The effect has been replicated many times, and the conclusion is clear: if you set children to an activity that they enjoy and reward them for doing it, the reward reduces the enjoyment and demotivates them. Within a few seconds you transform play into work.

Nor is this limited to children and fun activities. In another experiment, two groups of people were paid to pick up rubbish in a park (an unpleasant task); one group was given a large payment, the other a small payment. The group who received the large reward rated their enjoyment of the task as much lower than the group who got the little reward. Again, the logic seemed to be “people pay me to do things I don’t enjoy. I was paid a lot, therefore I didn’t enjoy it” vs “I don’t need much payment to do something I enjoy. I was not paid a lot, therefore I must have enjoyed it.”

It should be stressed these are unconscious effects. And it made me wonder about the effects of insisting on being paid on the enjoyment to be found in writing, especially for new writers. I’m not advocating that just because we like writing, we shouldn’t be paid a fair compensation for it, of course. I’m just wondering whether, in the early stages of establishing the writing habit, for the sake of discipline and motivation, writers should focus on the intrinsic rewards of writing itself, and worry about publication and payment down the track. Maybe the mantra shouldn’t be “don’t write for free” but “don’t publish your writing for free”…

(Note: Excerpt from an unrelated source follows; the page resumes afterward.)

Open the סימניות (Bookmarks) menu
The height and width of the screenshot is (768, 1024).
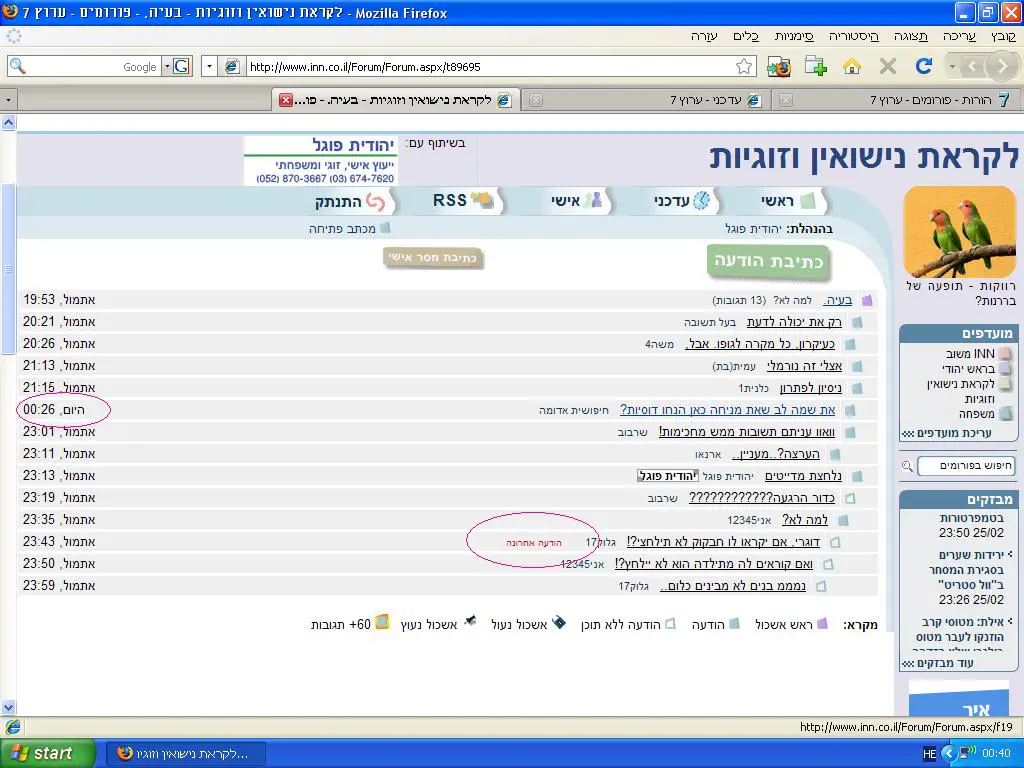pos(794,36)
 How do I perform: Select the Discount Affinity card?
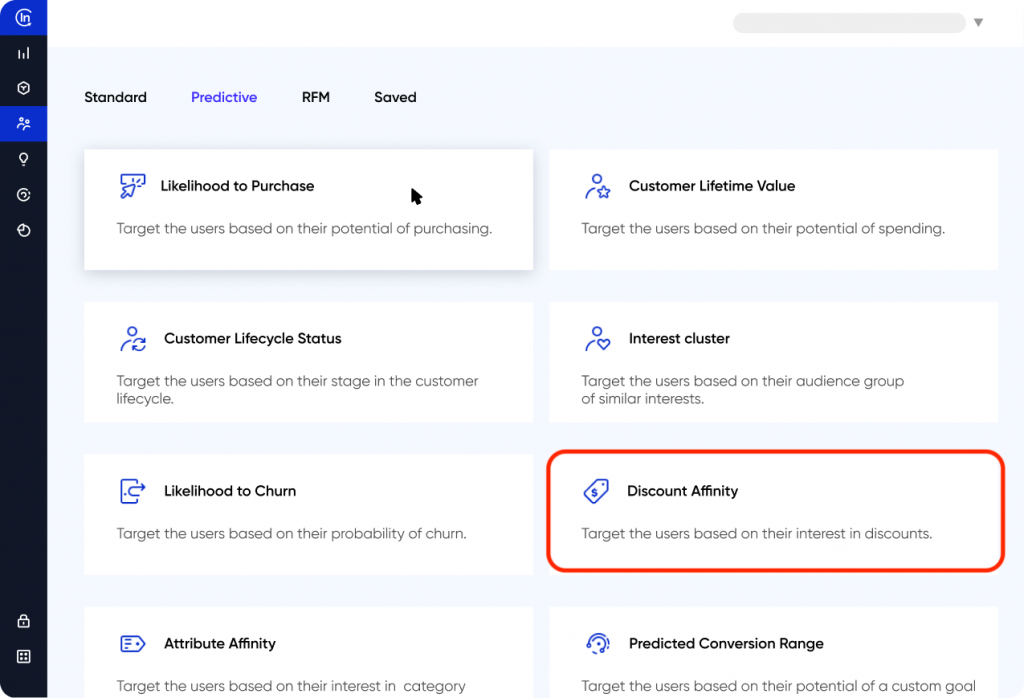coord(773,511)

Wiseman goes on to to say:

To encourage people to do more of something they enjoy, try presenting them with the occasional small surprise reward after they have completed the activity or praising the fruits of their labor.

This is a little like the occasional small victory in getting a publisher to accept a fiction story or the occasional bit of positive feedback from a happy reader. It also speaks to persisting in making lots and lots of submissions to earn that reward; that it is usually a small reward, in the early stages of writing, might actually be a good thing (“I don’t need much reward to do something I enjoy; this reward is small, therefore I enjoy making submissions and receiving rejections…”).

What do you think?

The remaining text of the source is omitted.